Organizing Our Workgroup
My group for this project is comprised of four people: myself, Bree, Nikhil, and Tyler. So far, we’ve been working really well together. We’re using Pivotal Tracker and Campfire (this is my first time for both) to drive our development and communication. I’ve found it hard to get used to Pivotal Tracker. Although I enjoyed learning how to write epics and stories in Gherkin, I’m used to thinking through problems one step at a time in coding. Having to go back to the website and refer to what’s in the ‘Current’ or ‘Icebox’ list interrupts my flow.
I’m also not yet at the point of driving everything with Capybara. Although we’re testing our models before we implement them, we aren’t doing any integration tests in advance. Maybe if we were to transform our Gherkin stories into Cucumber, it would be an easy transition. I’m a little shy, though, since it always takes a while to get to know a new testing framework.
Here’s one testing success, though: we’ve integrated Guard into our workflow. This is the first time any of us have used it successfully.
I’m also trying to itegrate some of the lessons learned from The Rails View, which I’m currently reading. In this project, I’m trying to take on a lot of responsibility for the view layer, because I don’t feel strong in design and would like to get better.

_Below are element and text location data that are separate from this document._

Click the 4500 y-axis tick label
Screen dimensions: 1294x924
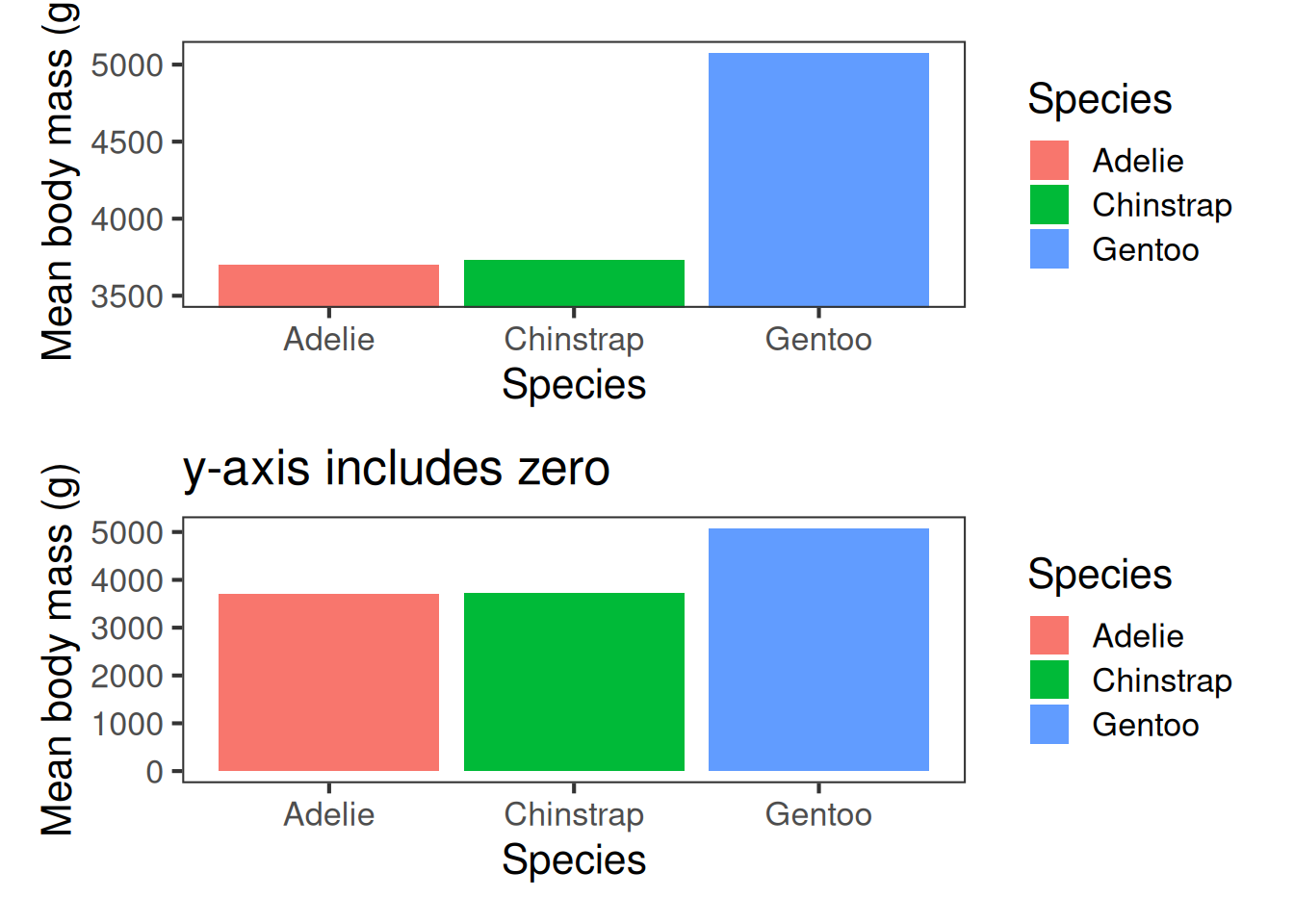(x=127, y=142)
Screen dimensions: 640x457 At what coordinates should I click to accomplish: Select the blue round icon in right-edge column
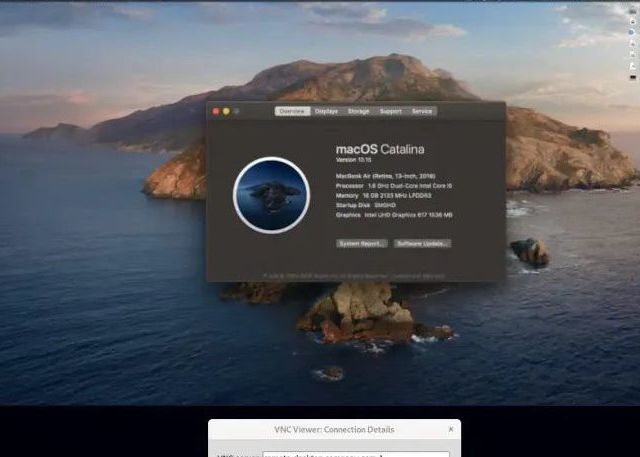coord(632,32)
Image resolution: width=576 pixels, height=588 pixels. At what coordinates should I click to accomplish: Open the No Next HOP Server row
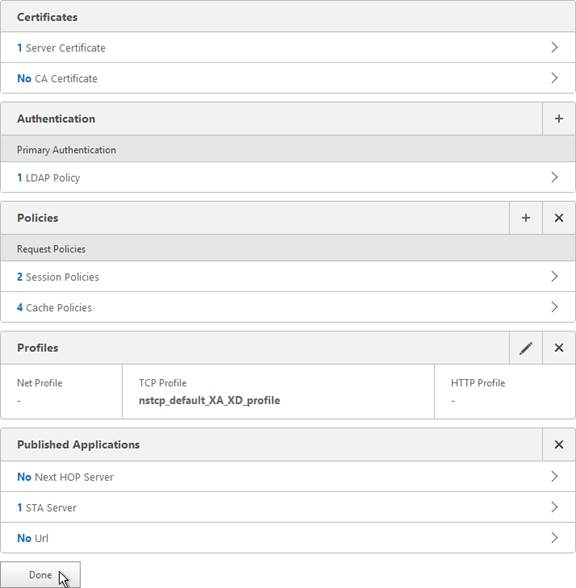point(288,477)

Here’s our current view, four days in. Unfortunately, it’s mostly Bootstrap. I’m planning to shine it up a bit this weekend.
Coming Back to Rails
Before gSchool, I did a few Rails tutorials online. Coming back to it now, after all the work we’ve done with Ruby, hand-built model associations, and SQL, I feel very positive. I may not know what I’m doing yet, but it’s a lot easier to figure things out, now that I have a context for them. Categorizing confusing bits of code into categories comes much more quickly now. SQL, database tables, models, controllers, views, templates, Ruby expressions, Rails helpers…these ideas have a lot more meaning than they did before. This means I’m able to bounce back from confusion much more quickly.
I’m excited to get up to speed in Rails. Our group was able to build out a complete restauarant site, with basic users and ordering functionality, all in the course of a few days. No wonder they say it’s easy to get up and running quickly with Rails!
I’ve also been working with my mentor (the most awesome Mike Pack) on building a basic API in Rails, as a service for a Backbone.js app on the front end. It will eventually be an online recipe book, with Facebook and Instagram integration. I’m really excited to continue working on it.
I’m feeling a little bit intimidated by Rails at the moment, because there’s so much to learn. But I’m not worried: I relish the challenge of learning how to use a new tool, which is one of the reasons I got into programming in the first place. Plus, there are so many quality resources out there for learning Rails, I’m sure I’ll be up to speed in no time.